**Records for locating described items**

........

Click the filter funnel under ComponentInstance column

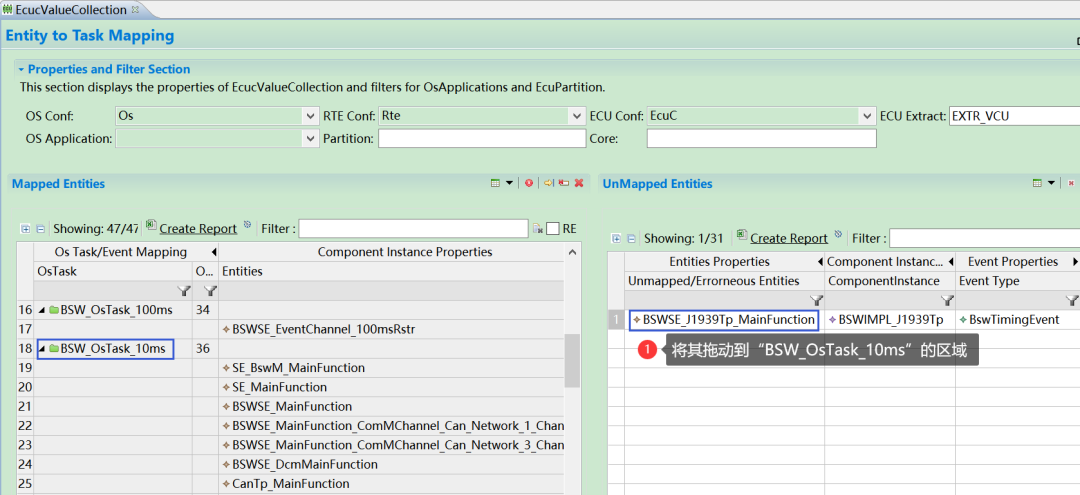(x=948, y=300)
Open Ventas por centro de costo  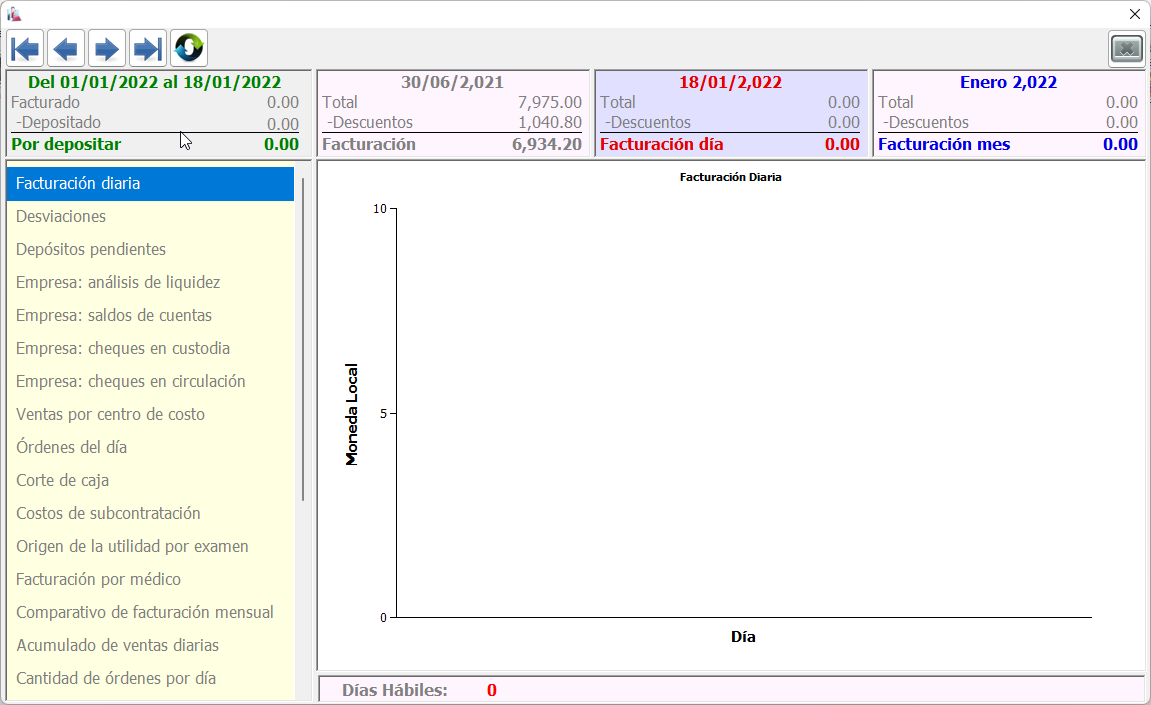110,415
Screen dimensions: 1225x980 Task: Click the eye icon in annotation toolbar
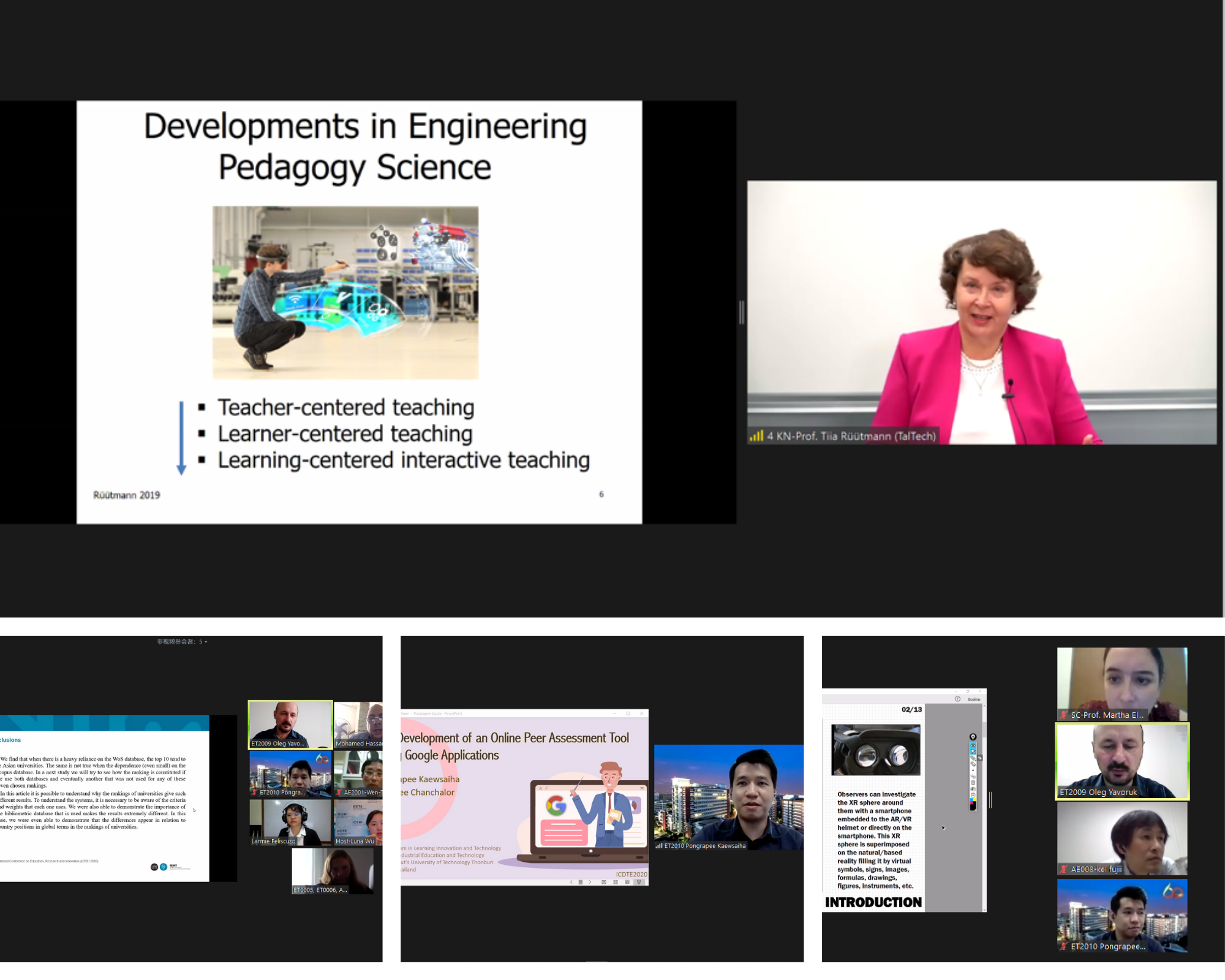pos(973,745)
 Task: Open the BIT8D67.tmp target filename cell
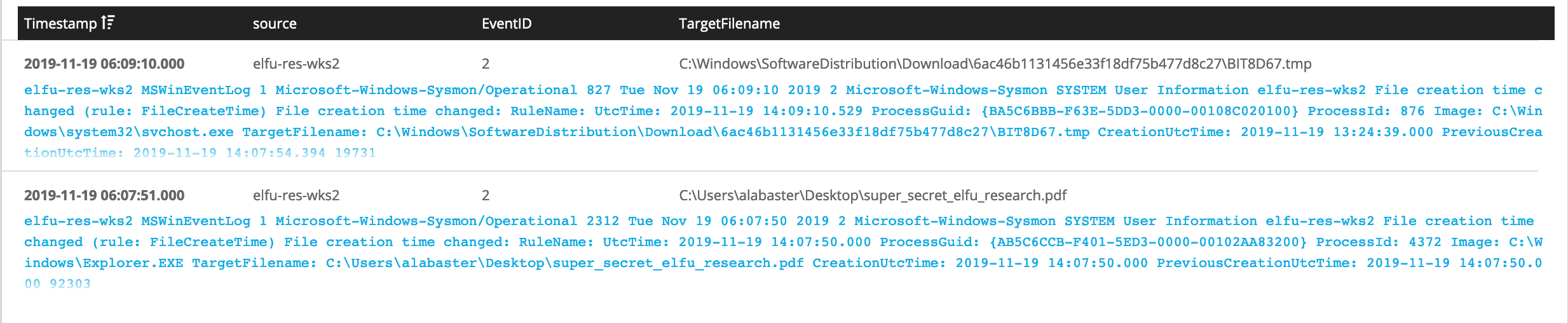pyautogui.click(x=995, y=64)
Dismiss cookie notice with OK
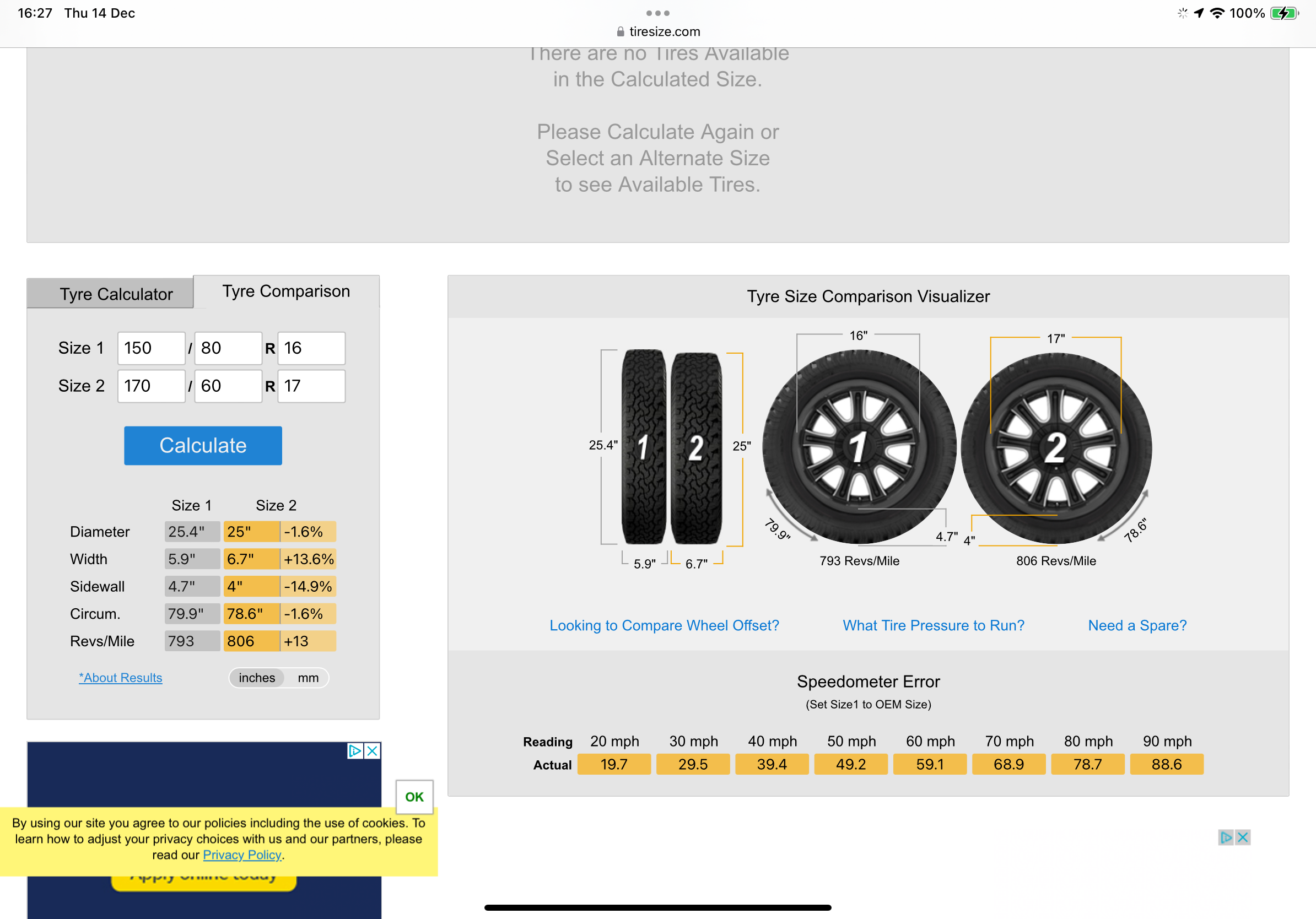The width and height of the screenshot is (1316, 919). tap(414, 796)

........

**To do**
Transcribe the lines from the one containing "Task: Open the" through the end of the lines, both included, copying them word for word without the pictures.

**Answer to the exercise**
 Task: Open the BIT8D67.tmp target filename cell
pyautogui.click(x=995, y=64)
Dismiss cookie notice with OK
The width and height of the screenshot is (1316, 919). tap(414, 796)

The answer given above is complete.